Surface structure is a structure obtained after various movements have rearranged elements.

It is clearly necessary to link these two levels in some way. He suggested that the deep structures are related to surface structures by processes called transformations. A deep structure is transformed into its related surface structure by the application of one or more transformations.

A major aim of generative grammar was to provide a means of analyzing sentences that took account of deep structure. To achieve this aim, Chomsky drew a fundamental distinction between a person’s knowledge of the rules of the language and the actual use of that language in real situations. The first referred to as competence; the second as performance. Linguistics should be concerned with the study of competence and not restrict itself to performance – something that was characteristic of previous linguistic studies in their reliance on samples (or “corpora”) of speech. Such samples were inadequate because they could provide only a tiny fractions of the sentences it is impossible to say in a language; they also contained many non-fluencies, changes of plan, and other errors of performance. Speakers use their competence to go far beyond the limitations of any corpus, by being able to create and recognize novel sentences, and to identify performance errors. The description of the rules governing the structure of this competence was thus the more important goal.

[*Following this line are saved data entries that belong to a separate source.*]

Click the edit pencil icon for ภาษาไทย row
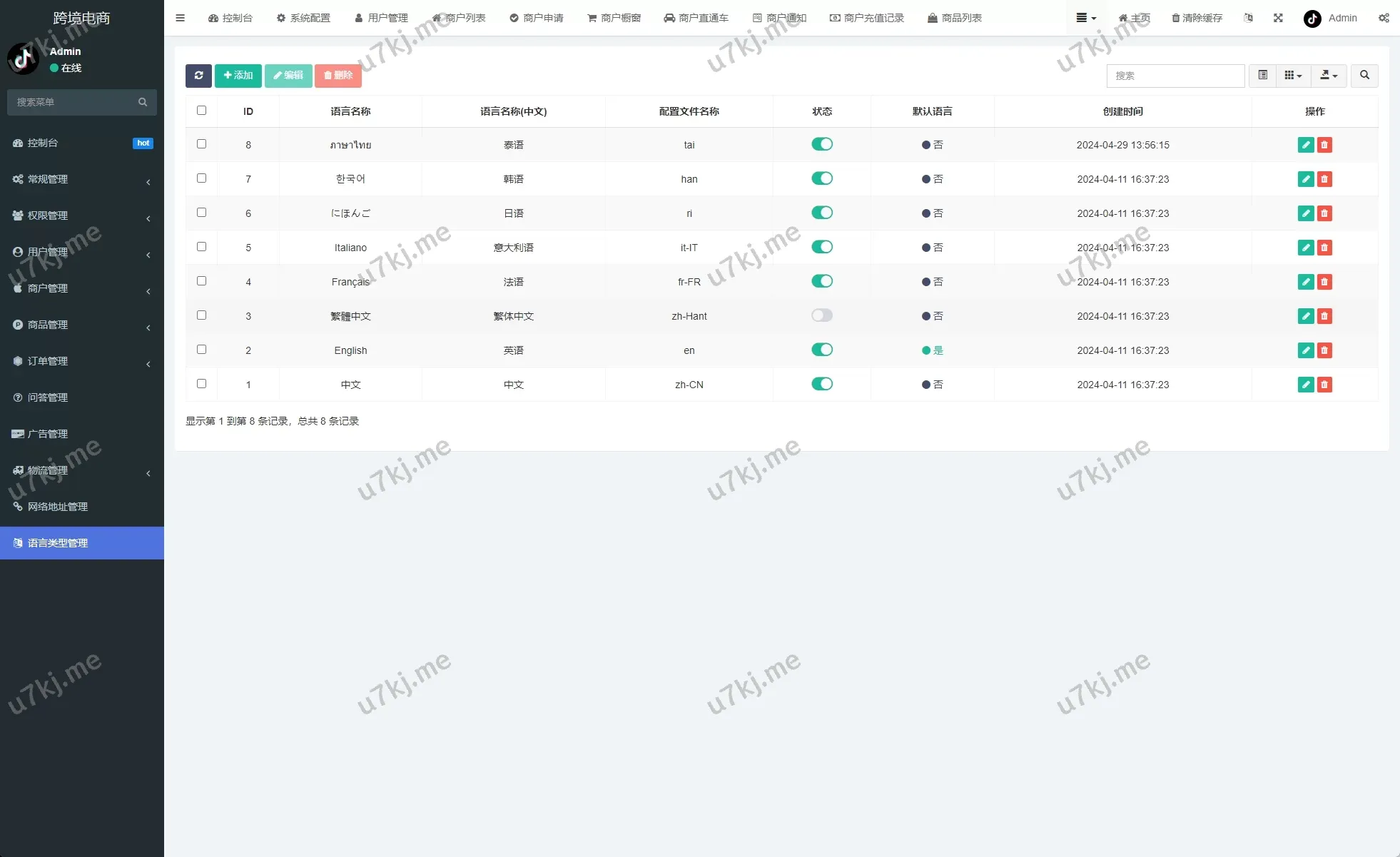Image resolution: width=1400 pixels, height=857 pixels. click(1305, 145)
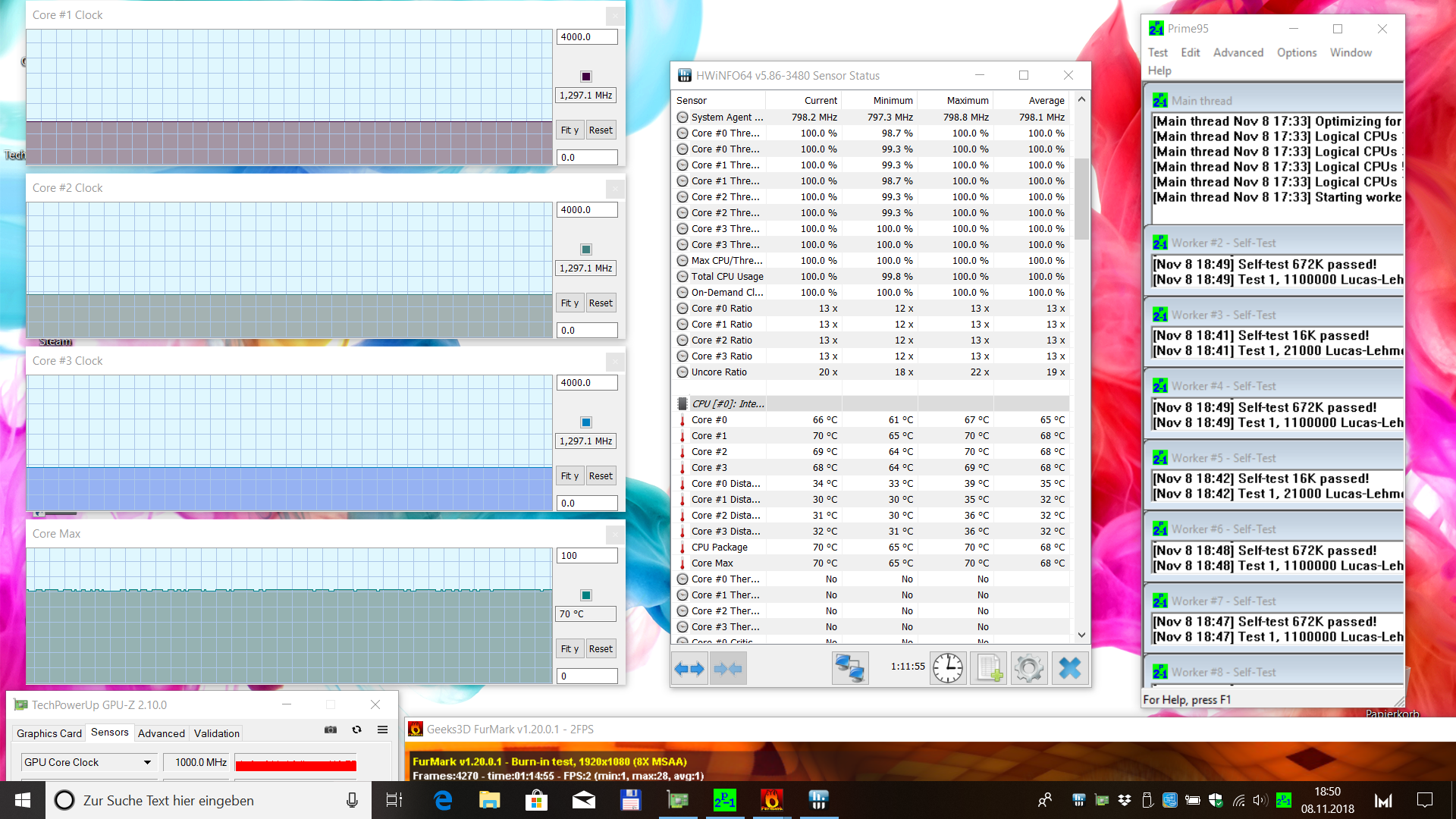Reset the HWiNFO clock timer icon
This screenshot has width=1456, height=819.
pos(947,668)
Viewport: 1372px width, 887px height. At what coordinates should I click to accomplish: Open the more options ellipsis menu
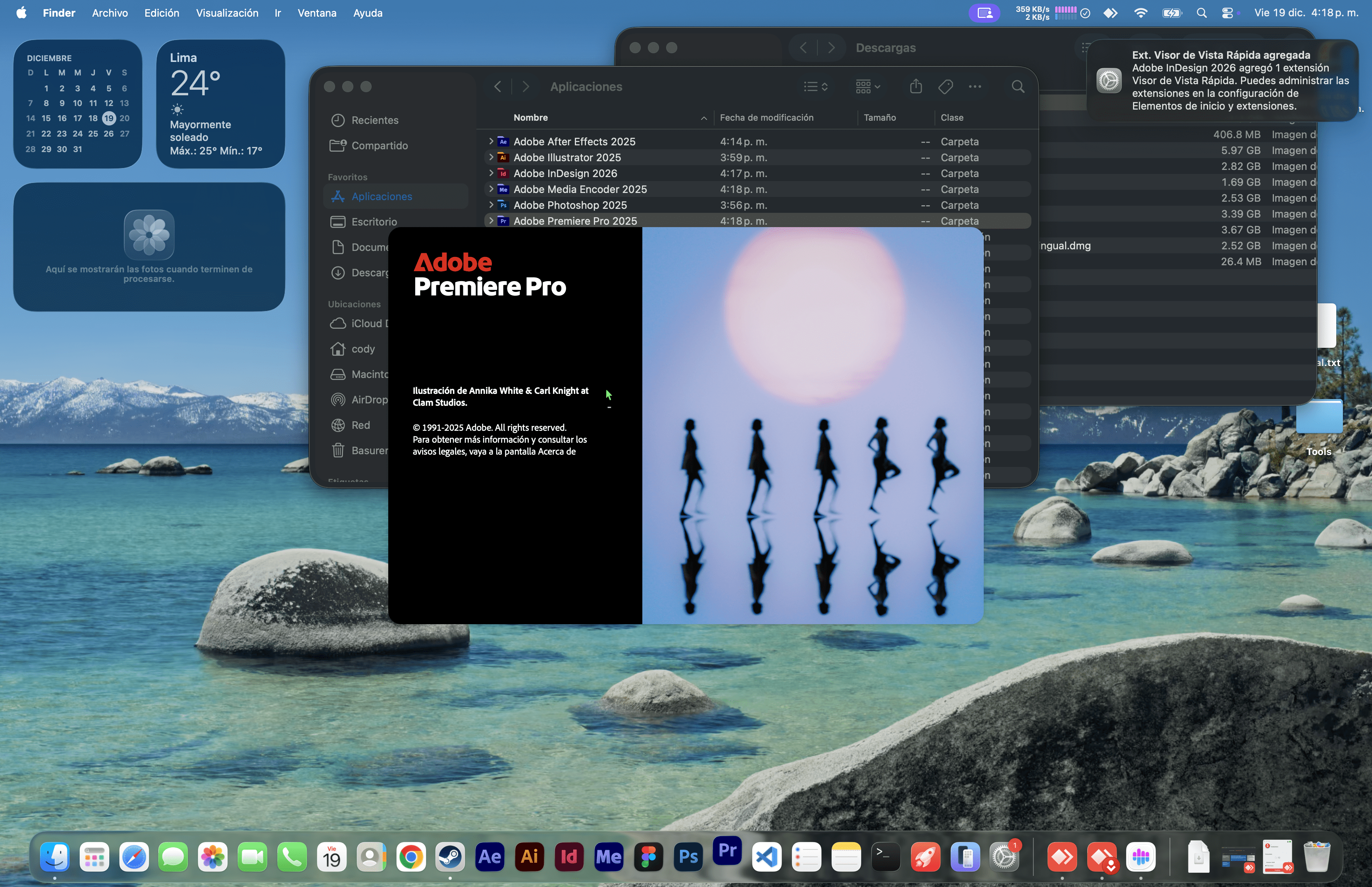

N. Chomsky’s proposals were intended to discover the mental realities underlying the way people use language: competence is seen as an aspect of our general psychological capacity. It is explicit. Competence is regarded as the system of rules and symbols that provides a formal representation of the underlying syntactic, semantic, and phonological structure of sentences. Linguistics was thus envisaged as a mentalistic discipline - a view that contrasted with the behavioural bias of previous 20th –century work in the subject, and connected with the aims of several earlier linguists (such as Port-Royal grammarians). It was also argued that linguistics should not simply limit itself to the description of competence. In the long term, there was a still more powerful target: to provide a grammar capable of evaluating the adequacy of different accounts of competence, and of going beyond the study of individual languages to the nature of human language as a whole (by discovering “linguistic universals”). In this way it was hoped, linguistics would be able to make a contribution to our understanding of the nature of the human mind.

Since 1950s, much of linguistics has been taken up with proposals to develop the form of generative grammars, and the original theory has been reformulated several times. During the same period, also, there have been several proposals for alternative models of grammatical analysis to those expounded by Chomsky and his associates, some of which have attracted considerable support. As a consequence, linguistic theory, the core of scientific language study, is now lively and controversial field.

N. Chomsky’s ideas excited the whole generation of students; since American universities were expanding rapidly in the early 1960s, these students quickly found jobs and began developing the field, and within a few years Chomskyan linguistics has become a new orthodoxy in the USA. Before long, Chomsky’s ideas crossed the Atlantic and established themselves in Europe. Today they are still popular with the community of linguists all over the world.

Some theoretical consequences of generative theory

Since the 1960s, several fresh theoretical approaches to grammatical analysis have emerged, most of which can be seen as a development of Chomsky’s proposals – or as a reaction against them.

Case grammar

The American linguist, Charles Fillmore (1929 - ), devised a theory which focused on the semantic roles (or “cases”) played by elements of the sentence structure.

Relational grammar

This approach views grammatical relations (e.g. “subject”, “object”) as central, rather than the formal categories (e.g. “noun phrase”, “verb phrase”) or earlier generative theory.

Montague Grammar

This approach derives from the work of the American logician Richard Montague (1930-1970), and is based on the study of logical languages. A close correspondence is set up between the categories of syntax and semantics.